Records for this exercise
==================================================
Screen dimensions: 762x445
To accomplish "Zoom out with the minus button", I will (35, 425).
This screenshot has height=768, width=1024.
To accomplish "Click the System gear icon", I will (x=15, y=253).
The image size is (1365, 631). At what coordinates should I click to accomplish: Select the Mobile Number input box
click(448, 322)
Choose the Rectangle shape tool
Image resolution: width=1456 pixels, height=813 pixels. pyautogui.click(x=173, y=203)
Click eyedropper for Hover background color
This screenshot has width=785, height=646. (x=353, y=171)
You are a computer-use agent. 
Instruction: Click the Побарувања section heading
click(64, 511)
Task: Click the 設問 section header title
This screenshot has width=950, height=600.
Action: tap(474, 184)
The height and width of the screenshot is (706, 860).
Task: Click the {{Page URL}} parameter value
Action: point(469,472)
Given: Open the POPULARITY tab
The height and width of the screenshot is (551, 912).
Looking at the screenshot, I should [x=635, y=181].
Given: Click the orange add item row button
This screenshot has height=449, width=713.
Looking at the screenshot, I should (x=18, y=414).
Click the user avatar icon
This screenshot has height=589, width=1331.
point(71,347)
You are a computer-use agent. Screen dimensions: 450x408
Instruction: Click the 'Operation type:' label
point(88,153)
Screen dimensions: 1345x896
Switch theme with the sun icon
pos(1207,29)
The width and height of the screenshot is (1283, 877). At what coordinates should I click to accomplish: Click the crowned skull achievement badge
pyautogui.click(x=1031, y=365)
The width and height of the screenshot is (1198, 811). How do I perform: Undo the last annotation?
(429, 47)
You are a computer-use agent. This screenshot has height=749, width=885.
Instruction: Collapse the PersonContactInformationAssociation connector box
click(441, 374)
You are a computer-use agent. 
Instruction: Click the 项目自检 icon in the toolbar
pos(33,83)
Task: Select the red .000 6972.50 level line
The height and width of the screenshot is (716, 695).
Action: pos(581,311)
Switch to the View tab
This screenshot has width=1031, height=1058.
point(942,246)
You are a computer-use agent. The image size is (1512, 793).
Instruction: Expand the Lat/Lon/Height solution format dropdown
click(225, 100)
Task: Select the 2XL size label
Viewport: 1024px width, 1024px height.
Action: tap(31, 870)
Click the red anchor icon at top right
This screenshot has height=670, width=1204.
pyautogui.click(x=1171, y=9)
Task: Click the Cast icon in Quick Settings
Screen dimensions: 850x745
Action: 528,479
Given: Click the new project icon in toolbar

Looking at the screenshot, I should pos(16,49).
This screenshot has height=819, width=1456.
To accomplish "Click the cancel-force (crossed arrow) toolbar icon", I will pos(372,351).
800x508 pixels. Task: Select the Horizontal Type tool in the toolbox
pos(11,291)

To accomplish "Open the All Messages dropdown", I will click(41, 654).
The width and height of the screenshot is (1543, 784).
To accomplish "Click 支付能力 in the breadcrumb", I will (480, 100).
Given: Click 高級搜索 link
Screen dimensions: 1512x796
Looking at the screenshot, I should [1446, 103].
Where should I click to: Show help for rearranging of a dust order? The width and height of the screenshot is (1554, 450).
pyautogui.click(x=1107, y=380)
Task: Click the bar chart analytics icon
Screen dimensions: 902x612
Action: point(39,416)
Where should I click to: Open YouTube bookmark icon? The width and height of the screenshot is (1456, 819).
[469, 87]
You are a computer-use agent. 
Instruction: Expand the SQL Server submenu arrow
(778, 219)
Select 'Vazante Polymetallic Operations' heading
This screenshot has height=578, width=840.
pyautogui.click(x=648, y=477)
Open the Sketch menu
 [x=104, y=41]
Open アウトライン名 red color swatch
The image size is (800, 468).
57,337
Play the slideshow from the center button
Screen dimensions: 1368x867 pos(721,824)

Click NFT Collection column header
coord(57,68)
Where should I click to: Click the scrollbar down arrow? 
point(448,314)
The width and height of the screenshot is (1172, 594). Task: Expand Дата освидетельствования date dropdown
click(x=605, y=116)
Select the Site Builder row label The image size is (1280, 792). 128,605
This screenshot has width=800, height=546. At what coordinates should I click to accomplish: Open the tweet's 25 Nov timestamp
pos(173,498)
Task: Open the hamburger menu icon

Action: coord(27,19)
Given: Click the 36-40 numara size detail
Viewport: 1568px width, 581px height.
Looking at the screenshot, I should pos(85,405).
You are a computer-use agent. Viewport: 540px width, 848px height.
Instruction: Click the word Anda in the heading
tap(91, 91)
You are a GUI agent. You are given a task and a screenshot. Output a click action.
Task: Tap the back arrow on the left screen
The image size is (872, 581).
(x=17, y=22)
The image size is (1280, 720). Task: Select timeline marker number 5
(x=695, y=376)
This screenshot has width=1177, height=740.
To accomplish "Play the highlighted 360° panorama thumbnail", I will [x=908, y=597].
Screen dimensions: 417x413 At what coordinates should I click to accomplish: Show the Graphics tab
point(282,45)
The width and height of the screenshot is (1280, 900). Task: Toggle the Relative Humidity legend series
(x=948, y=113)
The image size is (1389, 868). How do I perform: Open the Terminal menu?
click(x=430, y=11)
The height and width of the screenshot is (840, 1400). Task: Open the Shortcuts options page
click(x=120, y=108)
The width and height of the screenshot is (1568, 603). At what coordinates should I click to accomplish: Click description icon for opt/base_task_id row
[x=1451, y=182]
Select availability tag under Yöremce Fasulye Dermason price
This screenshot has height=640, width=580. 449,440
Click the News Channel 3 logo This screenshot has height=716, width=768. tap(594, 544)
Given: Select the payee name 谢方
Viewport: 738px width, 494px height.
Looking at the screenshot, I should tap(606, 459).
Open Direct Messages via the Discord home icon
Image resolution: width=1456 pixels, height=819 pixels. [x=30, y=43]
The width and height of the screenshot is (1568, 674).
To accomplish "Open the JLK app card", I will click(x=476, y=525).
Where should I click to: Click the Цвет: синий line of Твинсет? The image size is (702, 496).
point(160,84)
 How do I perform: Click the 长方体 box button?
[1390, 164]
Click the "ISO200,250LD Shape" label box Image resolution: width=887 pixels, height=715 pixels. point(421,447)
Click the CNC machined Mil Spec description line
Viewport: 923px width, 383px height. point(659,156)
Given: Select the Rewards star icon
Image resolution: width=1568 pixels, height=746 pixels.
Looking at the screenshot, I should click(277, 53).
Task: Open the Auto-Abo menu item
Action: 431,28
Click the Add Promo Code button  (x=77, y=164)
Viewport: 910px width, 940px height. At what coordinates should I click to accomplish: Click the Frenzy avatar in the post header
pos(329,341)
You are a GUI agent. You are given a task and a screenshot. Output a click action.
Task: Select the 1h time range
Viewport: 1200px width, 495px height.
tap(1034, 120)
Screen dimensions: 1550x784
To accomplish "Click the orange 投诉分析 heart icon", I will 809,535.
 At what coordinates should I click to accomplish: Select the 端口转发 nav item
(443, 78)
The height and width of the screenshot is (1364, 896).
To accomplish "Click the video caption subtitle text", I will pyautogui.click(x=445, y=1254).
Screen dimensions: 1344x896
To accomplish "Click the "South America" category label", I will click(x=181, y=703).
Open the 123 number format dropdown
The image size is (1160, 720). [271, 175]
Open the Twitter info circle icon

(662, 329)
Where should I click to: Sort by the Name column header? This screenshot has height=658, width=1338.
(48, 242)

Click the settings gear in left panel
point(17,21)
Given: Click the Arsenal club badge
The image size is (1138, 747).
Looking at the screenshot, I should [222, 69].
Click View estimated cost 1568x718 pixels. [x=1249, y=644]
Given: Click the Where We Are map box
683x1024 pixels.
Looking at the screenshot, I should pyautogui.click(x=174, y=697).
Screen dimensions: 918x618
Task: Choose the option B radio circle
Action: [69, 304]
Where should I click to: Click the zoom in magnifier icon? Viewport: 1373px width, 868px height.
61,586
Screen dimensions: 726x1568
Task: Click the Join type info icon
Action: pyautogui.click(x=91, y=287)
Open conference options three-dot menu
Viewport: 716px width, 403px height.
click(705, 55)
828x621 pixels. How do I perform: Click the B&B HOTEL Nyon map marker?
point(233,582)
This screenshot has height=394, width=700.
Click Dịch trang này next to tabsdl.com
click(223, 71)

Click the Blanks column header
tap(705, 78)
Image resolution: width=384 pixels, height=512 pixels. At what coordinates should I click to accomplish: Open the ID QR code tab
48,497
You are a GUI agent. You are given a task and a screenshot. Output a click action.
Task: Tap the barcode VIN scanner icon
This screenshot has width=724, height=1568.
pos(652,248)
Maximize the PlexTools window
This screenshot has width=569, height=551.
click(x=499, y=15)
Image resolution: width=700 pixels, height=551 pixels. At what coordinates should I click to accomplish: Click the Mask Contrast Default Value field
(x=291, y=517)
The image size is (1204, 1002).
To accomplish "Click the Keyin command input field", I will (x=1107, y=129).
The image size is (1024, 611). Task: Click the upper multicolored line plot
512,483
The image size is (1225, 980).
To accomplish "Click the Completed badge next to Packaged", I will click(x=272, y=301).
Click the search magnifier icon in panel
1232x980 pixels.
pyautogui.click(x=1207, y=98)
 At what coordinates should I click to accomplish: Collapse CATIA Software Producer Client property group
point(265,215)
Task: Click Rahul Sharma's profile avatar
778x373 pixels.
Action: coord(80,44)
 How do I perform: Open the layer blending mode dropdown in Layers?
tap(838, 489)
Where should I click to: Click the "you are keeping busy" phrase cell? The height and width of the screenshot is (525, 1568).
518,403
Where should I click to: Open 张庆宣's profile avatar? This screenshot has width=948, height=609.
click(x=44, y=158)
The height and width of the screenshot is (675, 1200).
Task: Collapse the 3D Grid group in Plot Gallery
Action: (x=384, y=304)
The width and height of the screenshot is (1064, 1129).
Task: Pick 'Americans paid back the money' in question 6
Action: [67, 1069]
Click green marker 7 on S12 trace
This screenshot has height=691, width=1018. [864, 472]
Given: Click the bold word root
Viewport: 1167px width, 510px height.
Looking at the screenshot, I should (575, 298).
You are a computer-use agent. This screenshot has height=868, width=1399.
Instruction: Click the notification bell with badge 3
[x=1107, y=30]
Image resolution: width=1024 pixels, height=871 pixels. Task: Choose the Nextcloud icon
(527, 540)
==================================================
Your objective
Return the lines above exactly as they appear, starting with the line that contains "Image resolution: width=384" and going on through the line that contains "will (x=1107, y=129).".

Correct output
Image resolution: width=384 pixels, height=512 pixels. At what coordinates should I click to accomplish: Open the ID QR code tab
48,497
You are a GUI agent. You are given a task and a screenshot. Output a click action.
Task: Tap the barcode VIN scanner icon
This screenshot has width=724, height=1568.
pos(652,248)
Maximize the PlexTools window
This screenshot has width=569, height=551.
click(x=499, y=15)
Image resolution: width=700 pixels, height=551 pixels. At what coordinates should I click to accomplish: Click the Mask Contrast Default Value field
(x=291, y=517)
The image size is (1204, 1002).
To accomplish "Click the Keyin command input field", I will (x=1107, y=129).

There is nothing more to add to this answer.